Œuvres : Charlotte Victoire Legrain
Perception : Fitzgerald Berthon

Il pleut sur mon enfance. Mes vêtements sont encore trempés par ces larmes célestes. Je n’ai pas fini de les essorer… J’ai 10 ans lorsque j’arrive en France pour la première fois et que je suis adopté par une famille de dinar. Je n’aime pas qu’on me touche. Même par ce gentil grand-père qui n’a fait de mal à personne. Une main sur l’épaule, c’est déjà trop pour moi. J’entends l’orage qui gronde. Personne ne me croit.
« Ma mère »… Cette expression, je ne commence à l’utiliser qu’après trois ans ici. Pas avant. Parfois je me demande pourquoi elle a voulu m’adopter. Et même avoir des enfants. Tout ce qui compte pour elle, ce sont ses deux petits chiens : tipunch et rhum. Nommés ainsi car elle est persuadée que notre maison bretonne ressemble à une baraque antillaise… là où je vivais avant, il y en avait des palmiers. Plus que des maisons.

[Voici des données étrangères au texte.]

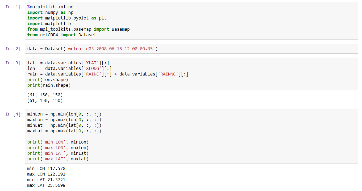
Task: Click the min LON 117.578 output line
Action: click(x=46, y=169)
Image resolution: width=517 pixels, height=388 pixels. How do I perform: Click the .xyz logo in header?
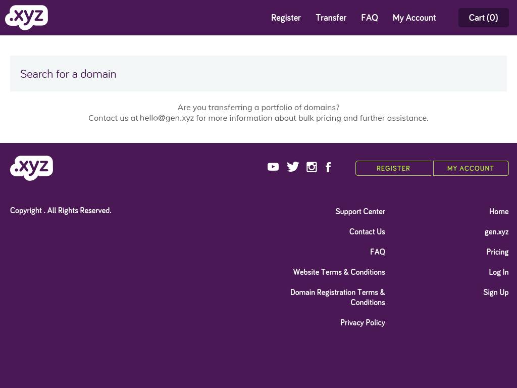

Pas sûr que mon petit frère ait jamais compris de quoi je lui parlais. Malgré la barrière de la langue, c’est le premier avec qui je me sois lié. Les merveilleux cadeaux que papa nous rapportait de ses voyages aux quatre coins du monde à cause de son travail facilitaient nos rapports. Le jeu était notre langage commun.
Je suis venu remplacer un mort. Voilà ce que m’a confié brutalement ma sœur alors que nous nous étions retrouvés un soir à la maison, pendant nos années d’études. Ma mère adoptive avait-elle eu un flash quand elle m’a vu ce jour-là, abandonné dans cette petite crique ? la conviction d’avoir retrouvé celui qui avait disparu ? je n’ai jamais osé lui demander.
C’est le seul souvenir qui me reste de mon pays d’origine. Mon chien, au bord de la rivière qui bordait les plantations de mon père. Aujourd’hui, tout ça est mort pour moi. Quoique.


Charlotte Victoire Legrain réagit
“Il y a maintenant quatre ans, j’ai trouvé une vieille valise abandonnée dans la rue. À l’intérieur des centaines de photographies de famille. Des inconnus. Elle est longtemps restée sous mon lit. Par pudeur je n’osais pas vraiment y toucher. Certains soirs, je m’imposais une forme de rituel, j’ouvrais délicatement la valise et m’autorisais à imaginer à ces figures anonymes une histoire, à défaut de pouvoir raconter la mienne. Aujourd’hui des valises, j’en ai trop, alors j’ai osé intervenir dans leurs vies, y ajouter ma projection et leur inventer une mythologie. Moi avec mes feutres, et vous avec vos mots. C’est une version des faits parmi cent autres. Ces photographies accumulées et perdues deviennent, comme votre texte le souligne justement, un grand album de famille. Elles prennent sens en tissant des relations impossibles et convoquent nos propres racines, connues ou oubliées.”